Дюрталь сел слева позади главного алтаря под галереей, идущей вдоль улицы Сен-Сюльпис. Замерцали отблески зажигаемых на хорах свечей. Вдали священник говорил с кафедры в пустынной церкви. По его сочному голосу, елейному произношению он угадал в нем священнослужителя хорошо упитанного, бросающего слушателям привычные, затверженные пошлости.
«Почему они лишены до такой степени красноречия? думал Дюрталь. Из любопытства я слушал многих, и все они стоят друг друга. Они различаются лишь звуками голоса. В зависимости от темперамента одни омывают речь свою вином, другие умащают елеем, и никогда не слыхал я искусного смешения». Он вспоминал ораторов, избалованных, точно тенора, Монсабре, Дидона, настоящих Кокленов церкви и, наконец, аббата Гюльста, воинственного оратора еще ничтожнее, чем эти питомцы консерватории католицизма!
Остальные посредственности, превозносимые горсточкой верующих, которая слушает их. Если бы обладали дарованием эти харчевники душ и подносили своим столовникам яства изысканные, выжимку теологии, утонченные сиропы молитв, ощутимые сладости мыслей, они прозябали бы не понятыми своей паствой. Необходимо духовенство, стоящее на одном уровне с верующими, и бдительно позаботилось, конечно, об этом Провидение.
Стук башмаков, шум отодвигаемых стульев, со скрипом царапавших плиты пола, прервали его думы. Проповедь кончилась.

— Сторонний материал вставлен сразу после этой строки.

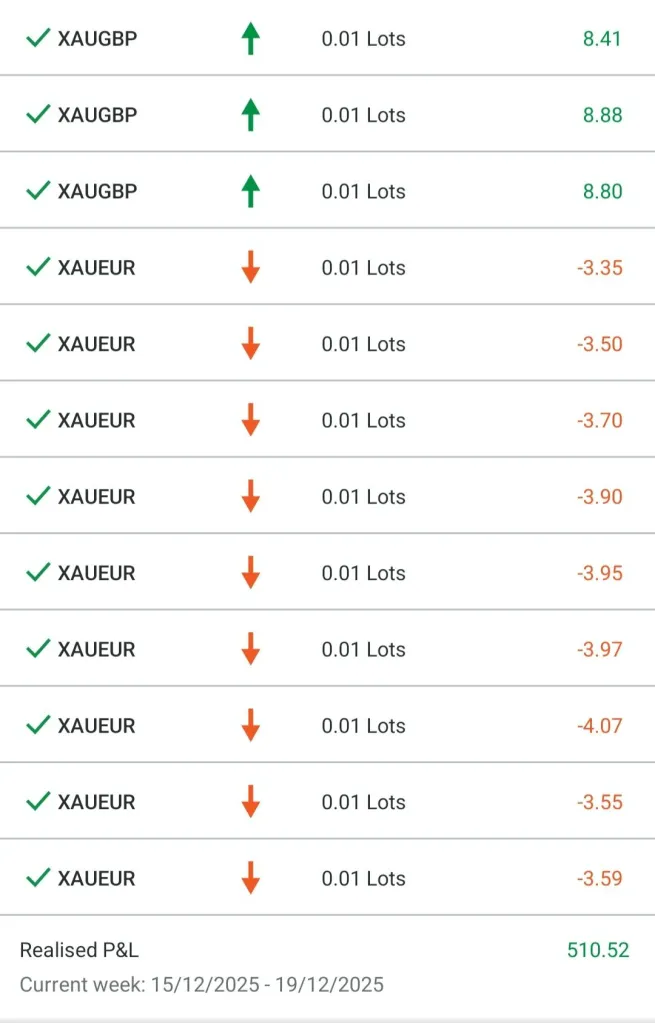Toggle the checkmark on the -3.55 XAUEUR trade
This screenshot has width=655, height=1023.
click(38, 801)
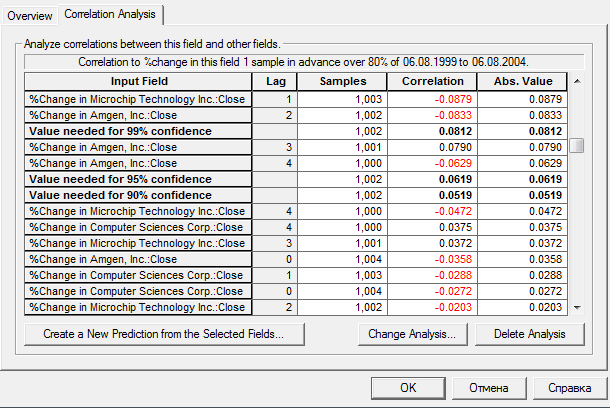Sort by the Input Field column header
The height and width of the screenshot is (408, 610).
coord(138,81)

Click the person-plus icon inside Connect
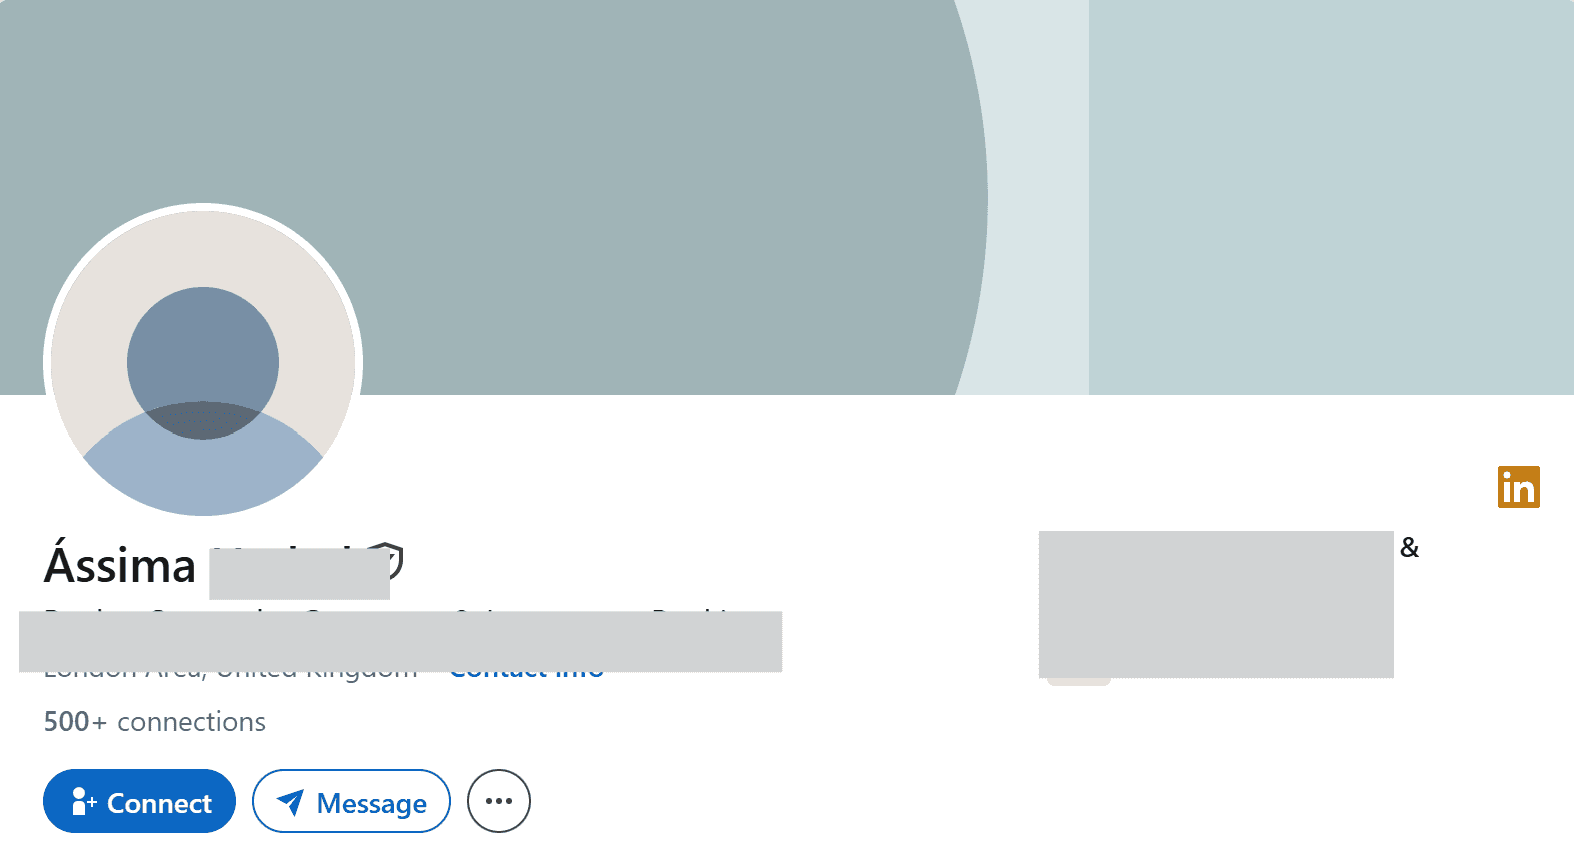pyautogui.click(x=84, y=802)
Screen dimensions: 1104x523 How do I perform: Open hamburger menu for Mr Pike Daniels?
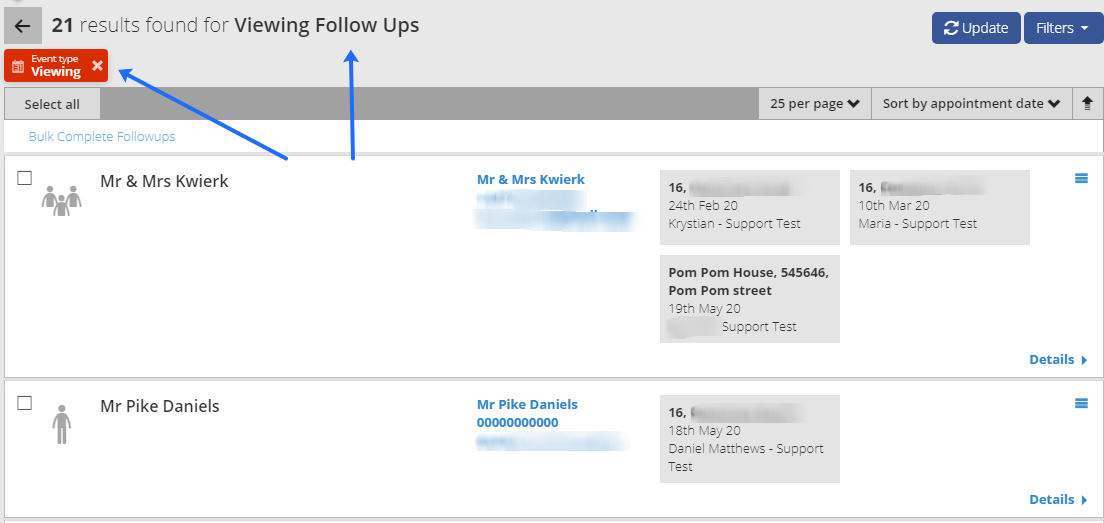1081,403
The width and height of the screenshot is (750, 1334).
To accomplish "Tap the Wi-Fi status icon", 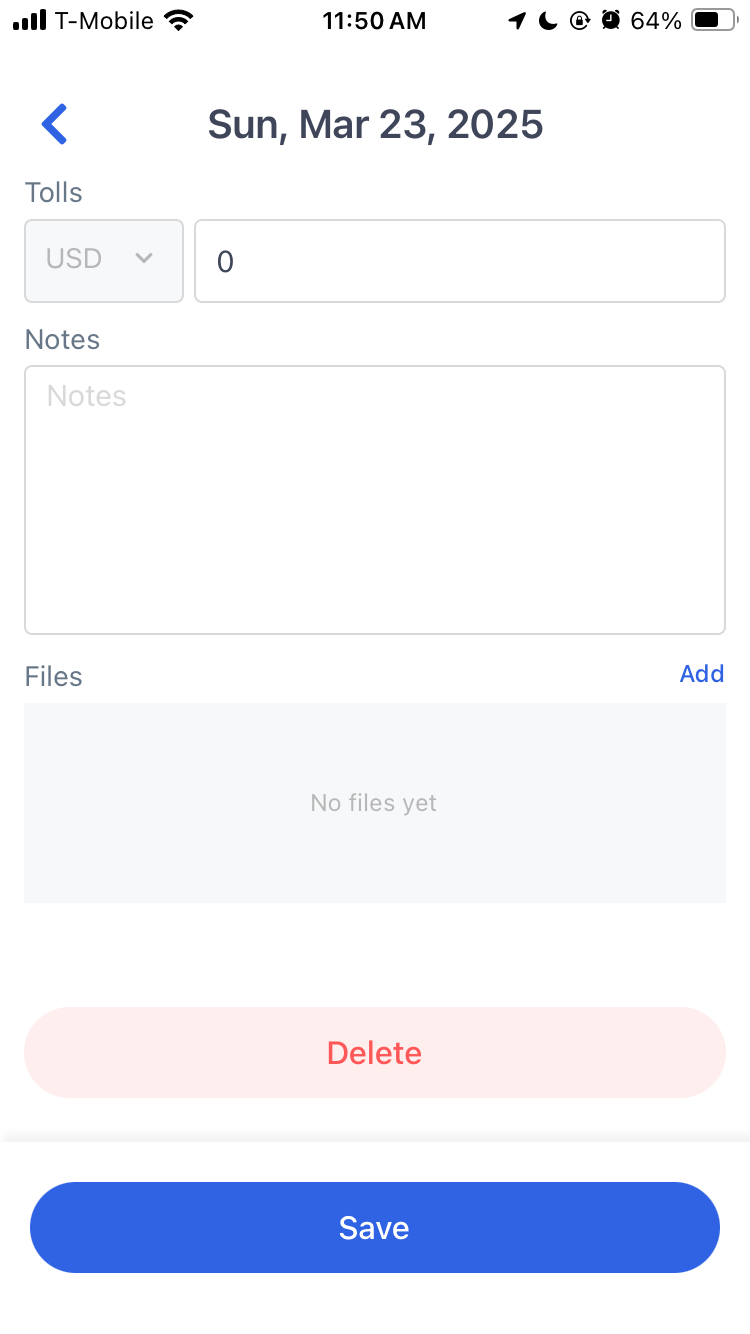I will 179,20.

Среди безмолвия прозвучала прелюдия органа, потом замерла, подхваченная тающими волнами голосов.
Воздымалось песнопение медленное, унылое «De profundis»[4].
Потоки голосов струились под сводами, сливаясь с мягкими тонами гармонии, и их прозрачные оттенки напоминали звук разбиваемого хрусталя.
Поддержанные непрерывным рокотом органа, подкрепленные басами, столь гулкими, что казалось они самопроизвольно возносятся из-под земли, они растекались, скандируя стих «De profundis clamavi ad te Do»[5], затем, исчерпав себя, остановились, и точно тяжелую слезу уронили последний слог «mine». Воплотились потом во втором стихе псалма «Domine exaudi vocem meam»[6] неустановившиеся отроческие голоса, и снова повисла вторая половина последнего слова. Не оторвалась на этот раз, не упала, не скатилась на землю точно капля, но устремилась в необычном усилии и, уносясь ввысь, поднялась к небесам воплем страха, объявшего исторгнутую из плоти душу, которая нагою в слезах повергнута пред Господом.
Мощно загудел после паузы орган, подкрепленный двумя контрабасами, и увлек в потоке своем все голоса баритоны, тенора и басы, которые не служили теперь уже пеленою тонким волнам детских голосов, но звучали во всей силе, развернулись полной мощью, и однако все же, словно хрустальная стрела, пронизал и врезался в них порыв звенящих дискантов.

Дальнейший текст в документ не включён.